L’Ai: un inquietante “compagno virtuale” per i giovani
Un altro aspetto preoccupante legato all’uso dell’intelligenza artificiale da parte dei giovani riguarda le possibili implicazioni anche in ambito sociale. Il già citato nuovo rapporto di Save the Children, contenuto nella XVI edizione dell’Atlante dell’infanzia a rischio intitolato “Senza filtri”, evidenzia infatti che il 41,8% di ragazze e ragazzi tra i 15 e 19 anni intervistati hanno affermato di essersi rivolto a strumenti di Ai per chiedere aiuto nei momenti in cui si sentiva triste, solo o ansioso. Oltre il 42% dei ragazzi, addirittura, si è rivolto all’intelligenza artificiale anche per chiedere consigli sulle scelte importanti da prendere, in una serie di ambiti estremamente variegata: dalla scuola, al lavoro e perfino per quanto riguarda i sentimenti.
Sul tema, numeri ancor più preoccupanti erano emersi dalla ricerca sui giovani americani pubblicata a luglio da Common Sense Media.

La quota di giovani statunitensi tra 13 e 17 anni che hanno usato almeno una volta compagni di intelligenza artificiale è risultata infatti pari al 72%. Circa 1 adolescente su 3 ha usato i compagni di Ai anche per l’interazione sociale e le relazioni, inclusi giochi di ruolo, interazioni romantiche, supporto emotivo, amicizia o pratica di conversazione, trovando questo tipo di relazioni soddisfacenti più o almeno tanto quanto quelle con amici nella vita reale. Infine, circa un terzo degli utenti adolescenti di Ai ha segnalato di sentirsi a disagio con qualcosa che un compagno di intelligenza artificiale ha detto o fatto e ha scelto di discutere di questioni importanti o serie con questi compagni virtuali piuttosto che con persone in carne e ossa.
Ai: un aiuto non sempre affidabile
Queste riflessioni vanno ad aggiungersi a quelle, generali, sui dubbi relativi all’affidabilità delle informazioni reperite tramite i chatbot di Ai generativa, ammessi in un sondaggio dall’89% dagli stessi professionisti del settore, che riconoscono la possibilità che vengano proposti contenuti falsi, viziati da pregiudizi o addirittura dannosi. Non bisogna infatti dimenticare che l’Ai generativa è semplicemente un modo, attraverso l’utilizzo di algoritmi e modelli statistici, di analizzare una enorme mole di dati per poi sintetizzarli, traducendoli in informazioni di vario tipo, senza però comprenderne realmente il significato.

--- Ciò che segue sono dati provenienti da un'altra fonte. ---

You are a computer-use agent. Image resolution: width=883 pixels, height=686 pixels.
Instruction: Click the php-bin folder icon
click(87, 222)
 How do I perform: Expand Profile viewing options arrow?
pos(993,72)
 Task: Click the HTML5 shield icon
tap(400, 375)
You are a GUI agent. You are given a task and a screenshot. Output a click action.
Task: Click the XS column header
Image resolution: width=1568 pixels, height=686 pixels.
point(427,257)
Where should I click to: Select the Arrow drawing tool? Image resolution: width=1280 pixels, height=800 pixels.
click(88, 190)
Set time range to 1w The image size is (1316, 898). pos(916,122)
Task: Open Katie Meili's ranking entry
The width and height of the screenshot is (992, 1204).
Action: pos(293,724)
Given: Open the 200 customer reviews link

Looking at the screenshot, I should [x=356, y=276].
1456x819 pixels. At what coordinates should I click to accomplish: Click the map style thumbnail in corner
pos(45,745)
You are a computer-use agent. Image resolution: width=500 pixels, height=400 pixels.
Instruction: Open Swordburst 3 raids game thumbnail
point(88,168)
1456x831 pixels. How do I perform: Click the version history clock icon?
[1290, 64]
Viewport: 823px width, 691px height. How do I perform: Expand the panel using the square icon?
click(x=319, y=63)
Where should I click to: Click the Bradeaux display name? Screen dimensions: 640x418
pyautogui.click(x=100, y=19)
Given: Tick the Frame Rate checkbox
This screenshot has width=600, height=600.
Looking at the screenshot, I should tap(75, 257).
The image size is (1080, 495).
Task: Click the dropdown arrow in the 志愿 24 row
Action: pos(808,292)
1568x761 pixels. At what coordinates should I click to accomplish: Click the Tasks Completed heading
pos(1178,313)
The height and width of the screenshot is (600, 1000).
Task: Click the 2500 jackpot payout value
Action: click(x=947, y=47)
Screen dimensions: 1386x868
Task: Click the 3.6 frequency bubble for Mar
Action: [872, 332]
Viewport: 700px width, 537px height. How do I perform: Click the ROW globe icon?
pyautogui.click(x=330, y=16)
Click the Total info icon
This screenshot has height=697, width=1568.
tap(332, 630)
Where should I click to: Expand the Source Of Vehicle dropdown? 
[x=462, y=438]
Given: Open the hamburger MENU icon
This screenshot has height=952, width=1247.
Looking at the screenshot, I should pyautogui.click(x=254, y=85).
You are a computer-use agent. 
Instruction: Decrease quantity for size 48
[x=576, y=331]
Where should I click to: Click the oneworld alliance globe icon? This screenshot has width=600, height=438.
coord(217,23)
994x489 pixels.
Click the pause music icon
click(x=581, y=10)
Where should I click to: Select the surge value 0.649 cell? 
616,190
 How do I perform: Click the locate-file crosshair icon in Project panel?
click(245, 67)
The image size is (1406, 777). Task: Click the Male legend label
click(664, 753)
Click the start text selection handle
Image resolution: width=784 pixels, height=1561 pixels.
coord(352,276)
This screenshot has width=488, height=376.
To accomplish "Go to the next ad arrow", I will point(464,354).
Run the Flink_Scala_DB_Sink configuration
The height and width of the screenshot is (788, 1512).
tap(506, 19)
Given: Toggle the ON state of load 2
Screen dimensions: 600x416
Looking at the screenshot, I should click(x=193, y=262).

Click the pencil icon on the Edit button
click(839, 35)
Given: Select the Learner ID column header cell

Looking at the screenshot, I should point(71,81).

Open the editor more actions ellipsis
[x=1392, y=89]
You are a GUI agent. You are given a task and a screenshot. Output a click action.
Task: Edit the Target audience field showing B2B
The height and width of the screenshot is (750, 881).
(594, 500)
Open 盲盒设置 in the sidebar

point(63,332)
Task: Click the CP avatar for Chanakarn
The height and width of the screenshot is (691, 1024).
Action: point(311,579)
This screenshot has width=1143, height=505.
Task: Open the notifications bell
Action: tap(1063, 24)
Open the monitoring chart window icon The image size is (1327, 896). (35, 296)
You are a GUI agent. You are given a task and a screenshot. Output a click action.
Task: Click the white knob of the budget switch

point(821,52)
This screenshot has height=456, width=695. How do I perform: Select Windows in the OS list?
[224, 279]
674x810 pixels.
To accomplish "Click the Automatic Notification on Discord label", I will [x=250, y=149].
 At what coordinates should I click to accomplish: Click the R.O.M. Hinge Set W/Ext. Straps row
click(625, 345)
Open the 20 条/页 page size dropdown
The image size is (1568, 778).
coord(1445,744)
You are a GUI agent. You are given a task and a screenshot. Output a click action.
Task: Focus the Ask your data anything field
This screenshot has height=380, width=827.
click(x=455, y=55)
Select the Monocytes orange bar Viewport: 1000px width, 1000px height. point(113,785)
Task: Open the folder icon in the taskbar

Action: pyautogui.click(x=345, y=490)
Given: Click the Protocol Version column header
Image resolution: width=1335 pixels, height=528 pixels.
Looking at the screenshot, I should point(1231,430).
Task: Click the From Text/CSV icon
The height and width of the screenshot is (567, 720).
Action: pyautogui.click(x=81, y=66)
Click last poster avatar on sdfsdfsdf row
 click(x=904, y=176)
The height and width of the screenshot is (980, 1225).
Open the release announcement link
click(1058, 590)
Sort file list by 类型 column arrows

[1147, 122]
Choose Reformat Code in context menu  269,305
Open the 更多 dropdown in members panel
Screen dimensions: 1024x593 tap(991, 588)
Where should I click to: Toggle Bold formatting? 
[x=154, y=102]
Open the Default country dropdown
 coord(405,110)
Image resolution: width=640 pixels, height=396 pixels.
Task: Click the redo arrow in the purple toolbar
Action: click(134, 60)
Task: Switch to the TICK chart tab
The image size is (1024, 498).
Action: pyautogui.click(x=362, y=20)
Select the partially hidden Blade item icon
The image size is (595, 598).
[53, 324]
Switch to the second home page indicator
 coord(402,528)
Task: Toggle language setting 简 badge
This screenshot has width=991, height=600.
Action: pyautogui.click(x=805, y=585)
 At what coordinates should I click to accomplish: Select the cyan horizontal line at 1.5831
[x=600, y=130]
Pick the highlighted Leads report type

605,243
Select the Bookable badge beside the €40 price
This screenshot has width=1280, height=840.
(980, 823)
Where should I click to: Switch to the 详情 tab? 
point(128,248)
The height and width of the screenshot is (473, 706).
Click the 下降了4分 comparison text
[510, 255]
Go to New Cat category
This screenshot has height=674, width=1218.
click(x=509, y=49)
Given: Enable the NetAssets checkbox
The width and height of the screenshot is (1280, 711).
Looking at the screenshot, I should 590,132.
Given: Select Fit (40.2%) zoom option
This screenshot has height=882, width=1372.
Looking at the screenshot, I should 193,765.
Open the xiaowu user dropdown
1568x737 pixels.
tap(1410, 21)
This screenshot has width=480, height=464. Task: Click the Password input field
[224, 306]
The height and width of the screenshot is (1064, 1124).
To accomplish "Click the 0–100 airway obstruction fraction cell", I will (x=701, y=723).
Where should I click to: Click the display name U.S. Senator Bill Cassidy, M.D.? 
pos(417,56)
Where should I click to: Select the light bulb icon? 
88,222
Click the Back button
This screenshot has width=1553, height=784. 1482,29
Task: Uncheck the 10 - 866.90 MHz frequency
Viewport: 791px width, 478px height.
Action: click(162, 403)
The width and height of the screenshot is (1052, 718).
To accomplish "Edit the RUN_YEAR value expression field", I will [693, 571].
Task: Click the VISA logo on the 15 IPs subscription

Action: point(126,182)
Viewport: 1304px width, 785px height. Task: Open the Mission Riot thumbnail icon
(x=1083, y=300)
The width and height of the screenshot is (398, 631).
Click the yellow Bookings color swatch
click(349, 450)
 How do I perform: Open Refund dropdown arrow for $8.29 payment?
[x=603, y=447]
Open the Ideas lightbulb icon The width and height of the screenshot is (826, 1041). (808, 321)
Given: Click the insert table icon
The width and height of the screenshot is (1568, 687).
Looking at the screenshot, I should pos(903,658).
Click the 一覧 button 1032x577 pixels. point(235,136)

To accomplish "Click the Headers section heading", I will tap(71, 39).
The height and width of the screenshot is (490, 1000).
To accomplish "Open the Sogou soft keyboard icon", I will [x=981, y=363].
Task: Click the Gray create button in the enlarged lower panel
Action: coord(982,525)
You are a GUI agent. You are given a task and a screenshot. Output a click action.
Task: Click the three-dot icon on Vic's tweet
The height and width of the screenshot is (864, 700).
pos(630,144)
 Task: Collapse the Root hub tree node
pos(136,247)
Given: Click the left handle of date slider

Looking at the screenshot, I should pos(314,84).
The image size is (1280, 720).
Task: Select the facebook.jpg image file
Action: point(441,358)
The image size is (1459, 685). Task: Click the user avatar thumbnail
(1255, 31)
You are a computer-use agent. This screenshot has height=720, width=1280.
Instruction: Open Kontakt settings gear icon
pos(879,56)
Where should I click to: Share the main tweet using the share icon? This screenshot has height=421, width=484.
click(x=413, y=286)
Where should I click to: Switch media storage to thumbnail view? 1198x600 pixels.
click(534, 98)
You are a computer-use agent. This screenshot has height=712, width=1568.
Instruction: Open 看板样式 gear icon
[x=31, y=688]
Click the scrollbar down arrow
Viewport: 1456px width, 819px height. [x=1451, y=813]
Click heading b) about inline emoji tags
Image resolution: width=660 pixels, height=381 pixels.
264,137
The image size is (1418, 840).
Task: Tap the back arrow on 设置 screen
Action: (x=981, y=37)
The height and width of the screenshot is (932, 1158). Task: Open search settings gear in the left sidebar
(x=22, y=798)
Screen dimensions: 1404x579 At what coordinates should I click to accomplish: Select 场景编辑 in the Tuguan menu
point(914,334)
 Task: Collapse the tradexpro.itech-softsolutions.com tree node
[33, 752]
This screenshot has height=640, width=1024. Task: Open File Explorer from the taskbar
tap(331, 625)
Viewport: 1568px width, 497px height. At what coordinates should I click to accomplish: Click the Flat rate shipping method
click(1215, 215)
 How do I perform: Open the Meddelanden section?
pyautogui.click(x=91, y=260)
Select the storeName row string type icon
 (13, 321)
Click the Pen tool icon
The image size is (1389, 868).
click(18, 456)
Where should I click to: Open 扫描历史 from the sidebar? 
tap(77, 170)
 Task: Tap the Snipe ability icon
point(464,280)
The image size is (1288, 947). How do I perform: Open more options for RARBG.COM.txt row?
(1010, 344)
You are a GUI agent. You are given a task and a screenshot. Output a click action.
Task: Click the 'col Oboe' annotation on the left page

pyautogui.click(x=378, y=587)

Tant’è che l’Ocse, in una scala di capacità paragonate a quelle dell’uomo relativamente al ragionamento e alla creatività, attribuisce all’Ai un punteggio tra 2 e 3 punti a seconda dei diversi aspetti. A preoccupare, poi, è anche il fatto che le più recenti evoluzioni hanno sì aumentato i temi su cui gli utenti possono ottenere risposte, essendo state progettate soprattutto al fine della soddisfazione dell’utente, ma con un’affidabilità che è decisamente peggiorata. Secondo i dati di NewsGuard, per esempio, in un anno, tra agosto 2024 e lo stesso mese del 2025, la quota di risposte con informazioni inaffidabili fornite da ChatGpt è cresciuta dal 33,3% al 40% e, se si guarda ai 10 principali modelli di Ai generativa, la percentuale di fake news è arrivata al 35%, con una crescita annuale del +18%. L’Unesco, poi, ammonisce riguardo alla possibilità che i chatbot contribuiscano a rafforzare i pregiudizi sociali.